The Fed started the liftoff in interest rates, as expected.
In normal times, an interest rate tightening cycle is intended to cool an economy that's running hot, to safeguard against a good economy turning into an inflation problem.
In this case, the Fed is just beginning to normalise policy, from emergency/crisis levels (i.e. zero interest rates, plus QE). Ideally, coming out of the crisis, they would want to get rates back to the "neutral level" (which means neither accommodative nor restrictive...2.5%-3.5%, historically), before having to deal with the challenge of cooling an economy.
But they've waited too long, in this case - they are already dealing with a hot economy and an inflation problem.
With that, for the first time ever the Fed is starting 8 percentage points in the hole, against inflation.
As we discussed in these notes, if we look back at the inflation bouts of the 70s and early 80s, both times the Fed had to ratchet up the Fed Funds rate, to above the rate of inflation to finally win the battle.
They have a long way to go.
With that, the Fed started taking steps yesterday, setting expectations for a more aggressive path, with a higher ending point (now projecting close to 3%) - putting the Fed closer to what the interest rate market expects for the path of rates.
What does that mean?
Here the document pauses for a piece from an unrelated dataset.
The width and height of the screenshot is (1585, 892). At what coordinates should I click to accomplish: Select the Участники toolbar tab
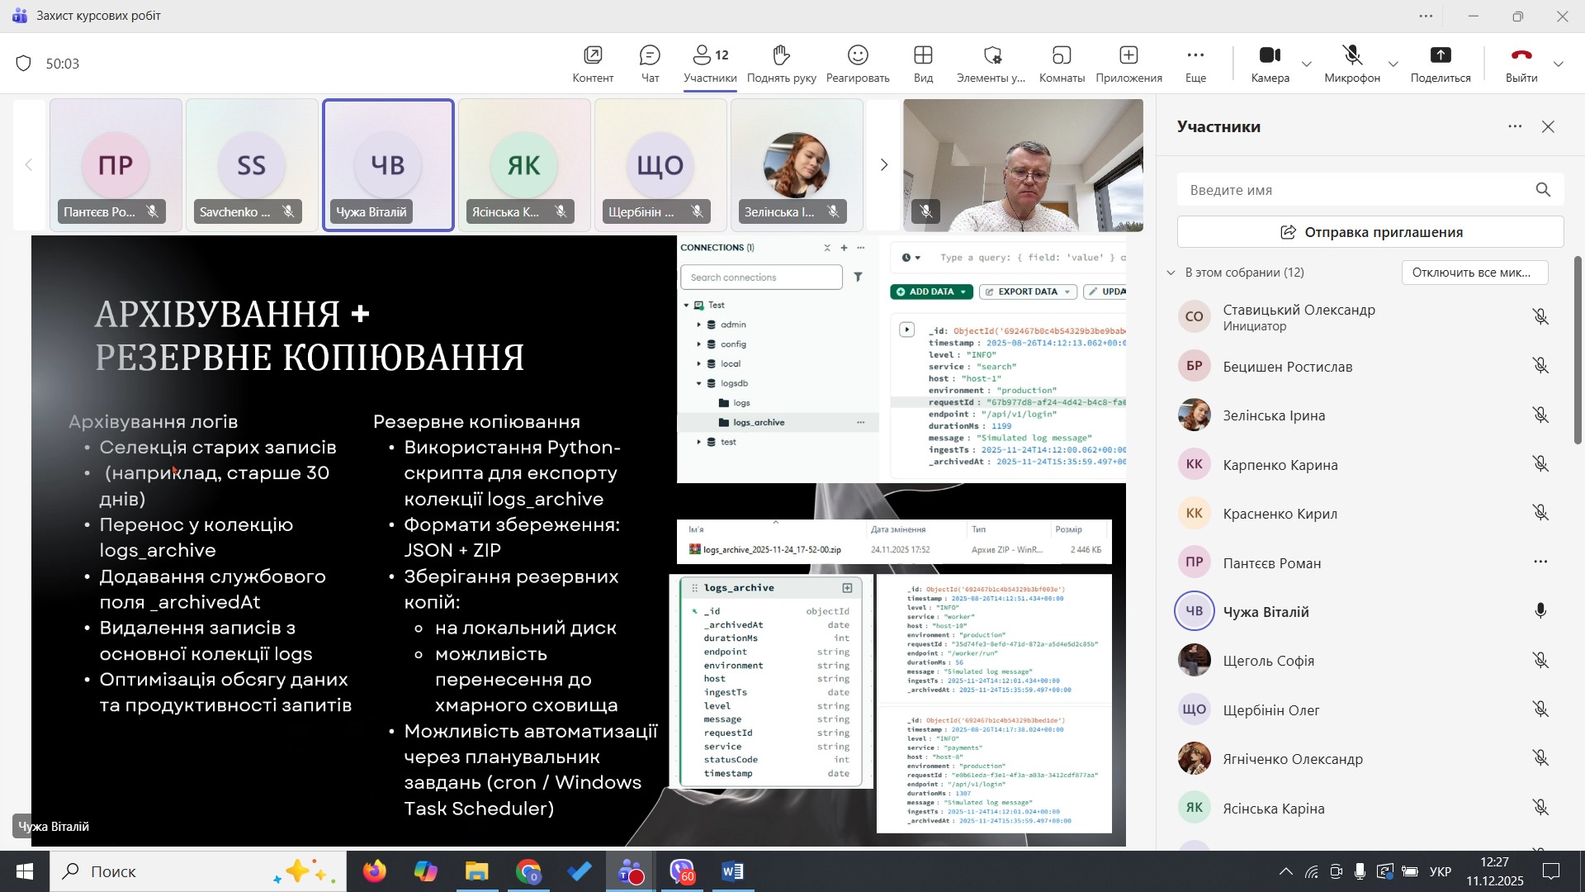point(710,64)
The market was pricing in seven, quarter point rate hikes this year. Now the Fed is too.
So, if the difference between the Fed projections and the market projections represented the market's view that the Fed was making a policy mistake - then the closing of this gap should represent a reduced risk of a policy mistake.
Is that why stocks rallied in the afternoon? Maybe.
As we discussed yesterday, coming into this big Fed meeting things were setting up for a "sell the rumour (assume the worst), buy the fact (rational)" scenario - this appears to be playing out.
But, we also had a very big catalyst for markets in the morning: China.
Late last year, the Chinese government waged a war against its own technology giants, and (maybe more so) against U.S. regulators of U.S. listed Chinese stocks. It started with the Chinese ride hailing company, Didi. It went public last June, as one of the biggest Chinese share offerings in the U.S., ever. Immediately, the Chinese government started harassing the company for a number of alleged violations.
But with over $1 trillion of Chinese companies on U.S. exchanges, it seemed to be more of a "shot across the bow," related to the U.S. SEC's new effort to crackdown on the lack of reporting accountability from Chinese companies.
By November, Didi asked to delist from the NYSE (with plans to move the listing to Hong Kong). Coincidently, the tech-heavy Nasdaq topped just three days prior...
The future of Chinese companies trading on U.S. exchanges has since been in question - including some of the hottest technology stocks in the world (Alibaba, JD.com ...).Â
Going into yesterday morning, we had some news out of China that may have marked an end to the Chinese government sabre-rattling. China "vowed to keep its stock market stable and support overseas share listings" - Alibaba ended the day up 36%.